I reflected on my first day at Podcamp by video taping a session from my camera. I figured I already have a Google Video account and a blog, so I can edit it a bit in MovieMaker, and upload it before I go out to watch the Sox game. Um. Google Video does not have the option to post directly to your blog after you upload it to your account…MovieMaker is compressing the thing SO small that the result is the above file…I tried 4 different formats so far…the wordpress plugin for video play also is changing the quality of the video…and I thought Blip.tv would answer this all but no, I need my wordpress api url or whatever and yet that doesn’t solve the cross-blogging posting (according to wordpress support forums). SO I just spent the last hour on this when I should now be on my way into the city. And all you get is the above poor quality video!! The sound is awful! I am so disappointed.

Help? Plus, this isn’t even actually syndicate-able, is it, since I uploaded it from my computer? (I just made that word up)

You KNOW I will repost this tomorrow once I figure it all out, but, I gotta go get a life right now!

Oh, and that special appearance of a Sox fan at the end is Teddy. Depending on the sports team, he can be Teddy Bruschi, Teddy Hesburgh, or Teddy Williams. “High Five! Go Sox!”

A brunch of bloggers at Henrietta’s Table

Wednesday, October 10th, 2007


The group at Henrietta’s Table
Originally uploaded by AlleyesonJenny

In the midst of Octoberfest in Harvard Square on Sunday, 6 bloggers, including yours truly, met up for brunch at Henrietta’s Table in the Charles Hotel. Many thanks to John Wall of the M Show for arranging it! In my quest for new endeavors and new ideas in education and technology, it was the perfect launching pad. I indeed did pass out my new business cards, and while doing so made the humble “I’m in the process of updating my sites…(grumble, grumble)” comment, and promptly went home with lists of links to check out (LinkedIn, Twitter), new blogs to read (Jeremiah, C.C., Len), events to attend (Blogtoberfest, PodCamp), and old friends to reconnect with (Big Red Blog, All Eyes on Jenny, Ronin Marketeer). There’s a great group picture on Jenny’s blog!

Great conversation over eggs benedict and fresh fruit beats text messagin any day, I say!

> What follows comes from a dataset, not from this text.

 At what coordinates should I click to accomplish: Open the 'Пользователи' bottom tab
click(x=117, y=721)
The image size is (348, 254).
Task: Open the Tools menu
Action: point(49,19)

Podcamp 2007 and other goings on that require new business cards…

Monday, October 1st, 2007

I just registered for Podcamp Boston : http://www.PodCampBoston.org

I am super excited. Last year was the first of its kind and I was unable to attend. I am teaching a podcast class this year which hasn’t officially started yet, so I am eager to learn about the possibilities.

I am also engaging in the MIT media lab’s Youth and Civic Media focus group (C4FCM). The group is exploring ways to engage youth in civic participation with and through technology. The Media Lab hosts some very interesting conferences and forums, one of which on November 8 discusses the effects of gaming on civic engagement.

Lots going on…hence I spent the weekend making new business cards and planning for an update to my site(s), WHILE still searching for a new home. To keep the stress in perspective, 2 students at my school lost their home and everything in it last week after a terrible fire. I am lucky to have someplace to go.

Happy Case of the Mondays! GO PATS tonight.

2nd Annual Film Festival celebrated today!

Friday, June 8th, 2007

ImageShack Students watched the final PSA’s completed by the Junior level Media Seminar students today! The students used Adobe Premiere to edit their digital videos about such topics as teen violence, drug abuse, teen pregnancy, suicide, and online predators.

Microsoft Research TechFest 2007

Tuesday, March 6th, 2007

Today, Microsoft revealed more than 100 of its research projects at the annual Microsoft Research TechFest 2007. Among some of the innovations are ways to get kids as early as the age of 4 into programming, turning your PC into a telescope, and mapping the structure of a web site like constellations in the galaxy.